The other case involved a 53 year old man with a serious heart condition who'd been sent for one of these much loathed 'Work Capability Assessments', currently being carried out Atos Healthcare Ltd for the Department for Work & Pensions. He'd only won an appeal nine months earlier against disallowance of his benefits when he was sent again and 'thrown -off' as they say having been 'found fit for work'. Three weeks later he died from a massive heart attack. His son and brother, overcome with emotion and anger, spoke to me about why they think the stress of it all killed their beloved father and brother and said they dismissed his heart condition and instead concentrated on a bad knee which he also suffered from. There's a national campaign calling for changes to the WCA, seen as a poitically driven cost-saving measure to drive people off the more costly disability benefits at a time there are no jobs and the labour market shows a paucity of vacancies with up to 30 or 40 people chasing every vacancy in many of our towns and cities.
Yesterday, I was out for the regular after 0900 phone on the breakfast show in Sheffield City Centre on the big topic of cuts to council budgets. Sheffield City Council has to save £55 million this year and plans on shedding 550 jobs. My job is to persuade people with an opinion to come to the satvan , don the headphones and speak 'live' to me and Toby Foster (the presenter) during the debate. The number of times you get a lively, volubale, opinionated person who clams up or ends up talking like a sparrow when they go 'on air' is amazing.
Regardless, we did get some great contributions and Unison the council trade union sent a rep up which resulted in a great 'barney' with Toby, about paid full-time officials still getting their council salaries whilst on union business.
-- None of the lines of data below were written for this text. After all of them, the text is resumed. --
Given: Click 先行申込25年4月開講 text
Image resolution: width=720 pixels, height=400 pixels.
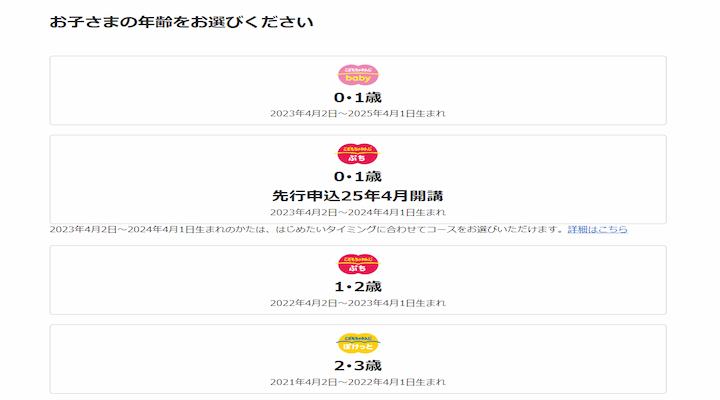Looking at the screenshot, I should coord(358,195).
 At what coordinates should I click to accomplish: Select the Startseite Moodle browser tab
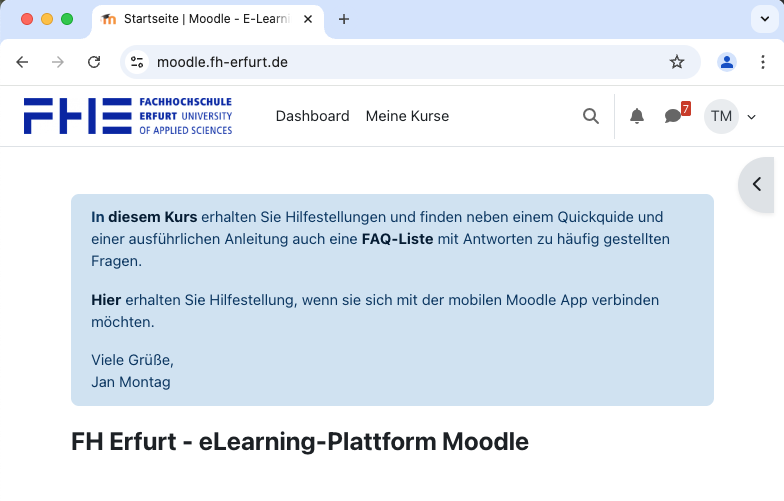point(200,19)
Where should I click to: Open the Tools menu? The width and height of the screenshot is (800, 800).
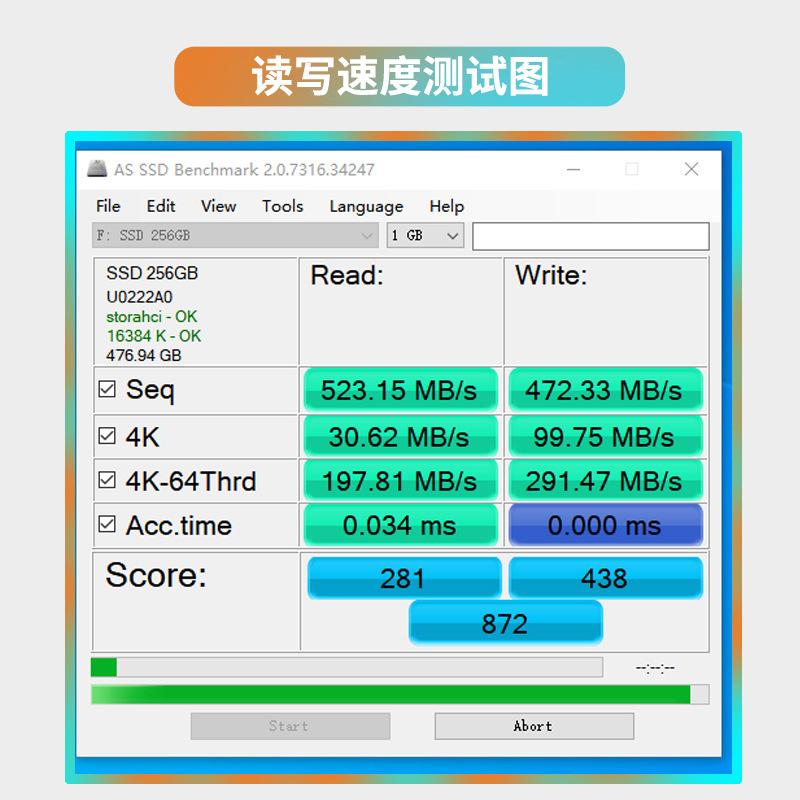click(282, 206)
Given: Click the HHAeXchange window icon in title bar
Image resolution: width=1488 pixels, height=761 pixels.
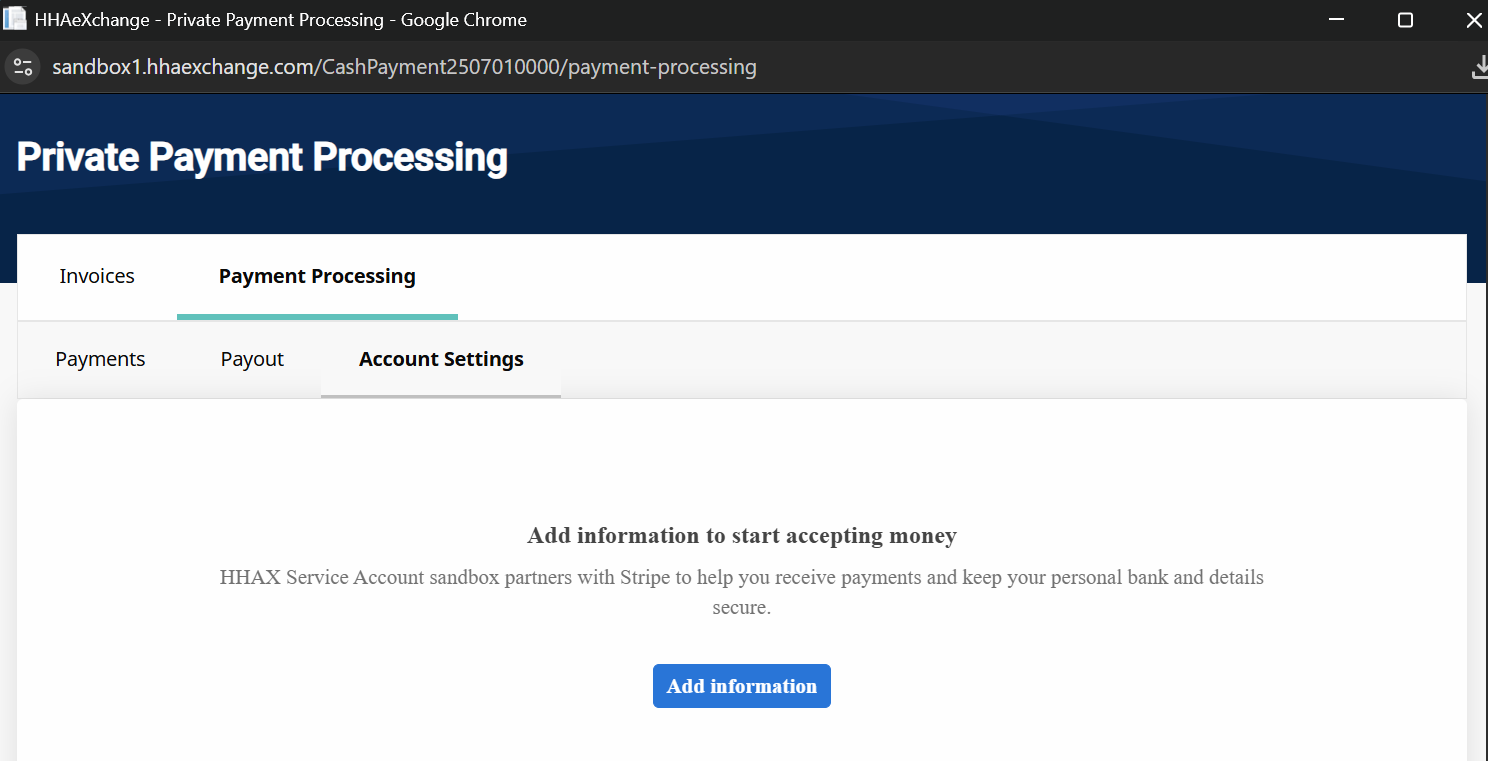Looking at the screenshot, I should [x=15, y=19].
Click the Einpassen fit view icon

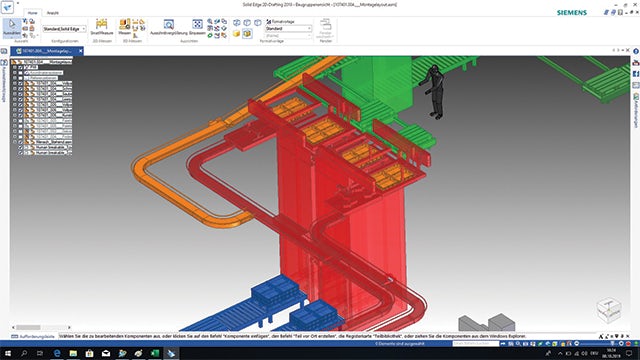(x=197, y=27)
Luckily, he gave as a good as he got and took it in good humour ! Unlike some we get on, where Toby plays devil's advocate with a position he takes (and doesn't really support but takes it just to wind the guest up !) and ends up in a full scale row with them.
Tommorow, I'm on the early Saturday breakfast shift (0600-1400) and planning to visit a tremendous youth project in Hickleton near Thurnscoe which used to be my old stomping ground when I was a welfare rights worker. Then it's onto Doncaster where I'll drop in on the World's biggest Model Railway Festival and then to the fabulous Doncaster Minster where the new Bishop and Archdeacon are being welcomed to the town by the parishioners. Doncaster really should be a City, given its size and to call it a town doesn't do it justice.